WHAT'S NEW?
Loading...

Ternyata Bersyukur itu Tidak Sulit

Tulisan ini pada awalnya berjudul “Mudahnya Bersyukur dan Mensyukuri” yang Bismillahirrahmaanirrahiim sebenarnya saya buat dalam rangka azaz pendampingan untuk Aida. Iyah, waktu itu Aida mendapat tugas membuat tulisan untuk mading di sekolahnya. Aida bilang pengen menuliskan salah satu kisah yang terdapat dalam buku  yang berjudul berjudul Syukur yang di tulis oleh Ustadz Nauval atau akrab dipanggil Habib Novel (Solo). 

Dan Bulan Agustus lalu, saya memantaskan (baca: memberanikan) diri mengirimkan tulisan tersebut ke Nurul Hayat. Lha iyah, secara sadar saya kan memang masih super minder kalau ngirim tulisan ke redaksi media massa. Karena ingat chit-chat sekian bulan lalu dengan Mbak Nurul Rahmawati sang empunya blog Bukan Bocah Biasa bahwa donatur dipersilahkan untuk mengisi rubrik di majalah NH. Ya sudahlah, saya mention beliau jika saya pengen mengirim tulisan tapi secara tata naskah masih amburadul dan temanya juga sederhana. Dan mendapatkan angin segar jika saya boleh kok mengirimkan naskah walaupun susunannya masih kacau-balau. Alhamdulillah, sungguh kesempatan  yang sangat berarti untuk belajar mengasah pena bagi saya.

Oh iya, langsung saja pada point maksud dan tujuan untuk memposting versi asli tulisan saya.   Bisa diperbandingkan tampilan tulisan saya bergaya nglantur dan yang sudah mendapatkan make over.
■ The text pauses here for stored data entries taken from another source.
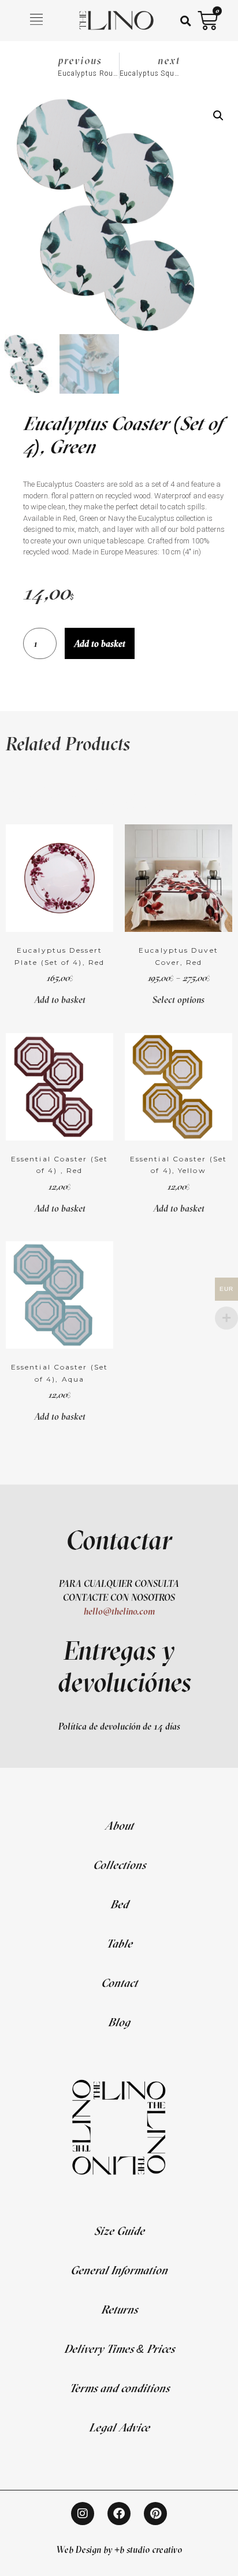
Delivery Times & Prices (119, 2348)
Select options (178, 999)
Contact (119, 1982)
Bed (119, 1904)
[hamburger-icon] (36, 20)
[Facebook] (119, 2513)
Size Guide (119, 2230)
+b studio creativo (148, 2549)
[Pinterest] (155, 2513)
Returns (119, 2309)
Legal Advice (119, 2427)
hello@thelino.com (119, 1611)
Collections (119, 1864)
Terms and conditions (119, 2388)
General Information (119, 2270)
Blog (119, 2022)
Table (119, 1943)
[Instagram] (82, 2513)
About (119, 1825)
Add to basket (99, 643)
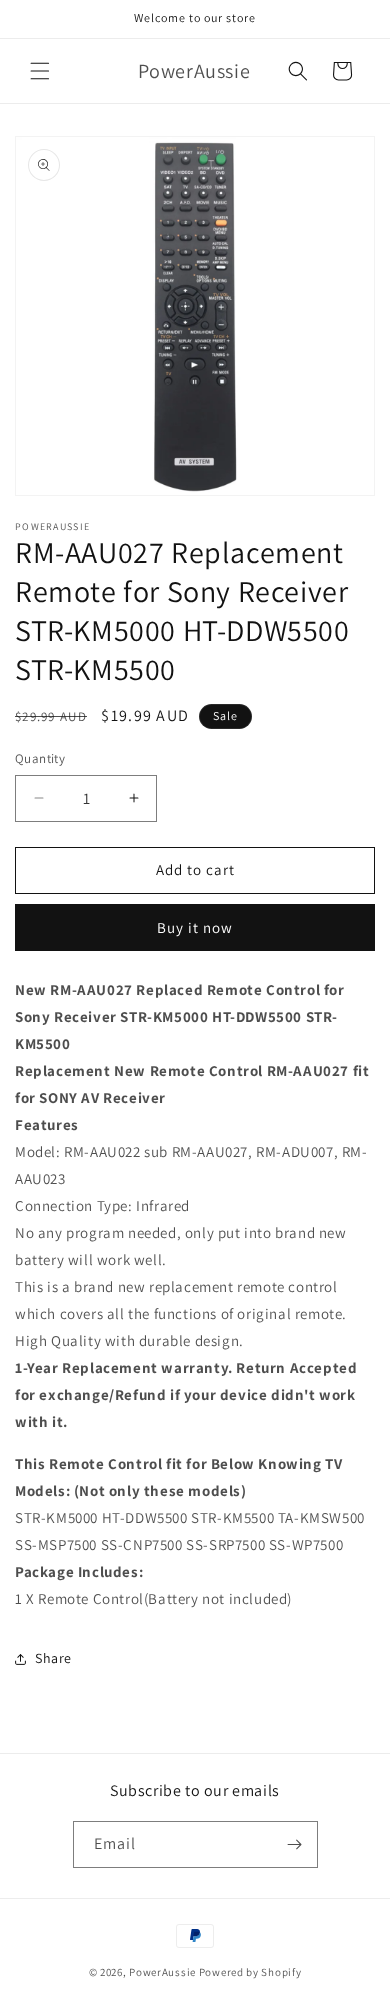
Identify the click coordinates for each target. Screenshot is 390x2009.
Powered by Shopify (250, 1972)
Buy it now (195, 927)
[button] (40, 71)
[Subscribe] (295, 1844)
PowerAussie (162, 1972)
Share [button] (53, 1658)
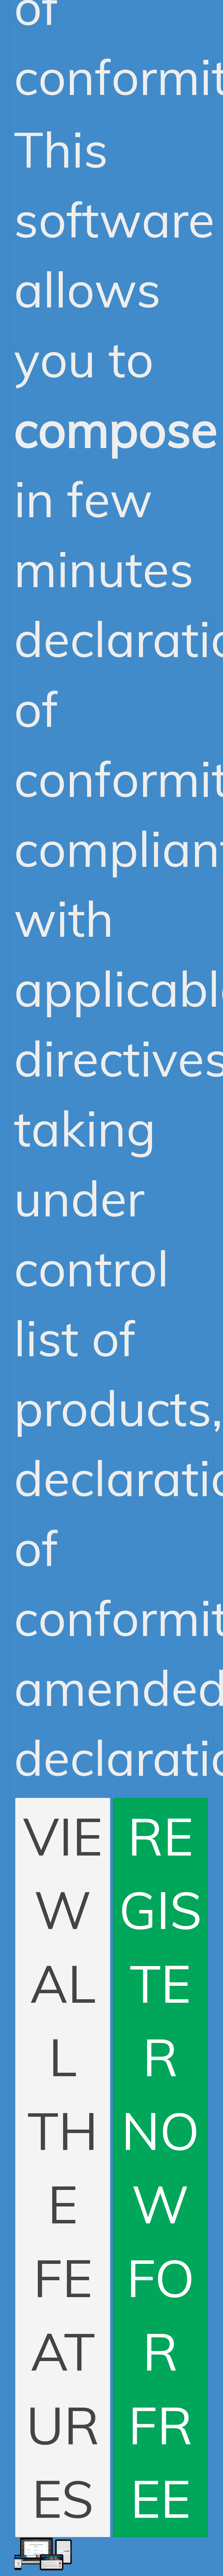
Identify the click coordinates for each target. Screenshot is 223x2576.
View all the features (63, 2167)
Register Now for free (160, 2167)
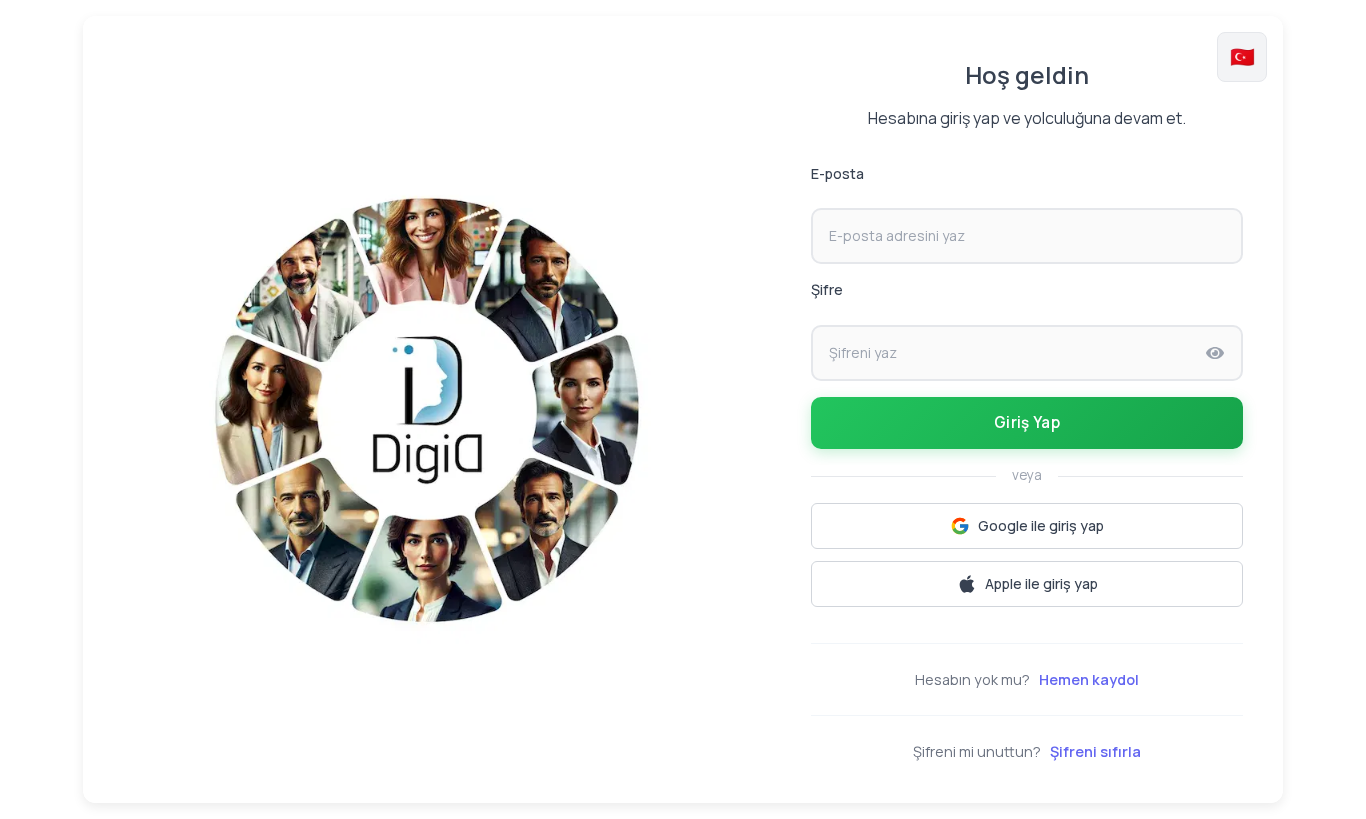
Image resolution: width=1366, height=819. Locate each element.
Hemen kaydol (1089, 679)
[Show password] (1215, 353)
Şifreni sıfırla (1095, 751)
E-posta (837, 173)
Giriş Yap (1027, 422)
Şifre (827, 289)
Maka, terima kasih sekaliii atas kesempatan yang diberikan untuk menerima tulisan sederhana saya di majalah NH. Dan berikut ini tampilan tulisan saya cantik banget hasil sentuhan tangan editor NH ( Mbak Nurul Rahmawati) dan versi aslinya yang masih berantakan berikut ini:

Ternyata Bersyukur itu Tidak Sulit ~ NH edisi 129
Ketika aku mengeluh banyak PR, Ulangan, makan tidak selera, protes televisi yang gambarnya hilang-hilang karena tidak berlangganan TV kabel, dengan sabar Ayah selalu bilang “ Aida, kamu harus belajar untuk selalu bersyukur. Nikmatilah apa yang ada saat ini, itu akan membuatmu lebih nyaman daripada memikirkan hal-hal yang saat ini belum atau tidak bisa dimiliki”. 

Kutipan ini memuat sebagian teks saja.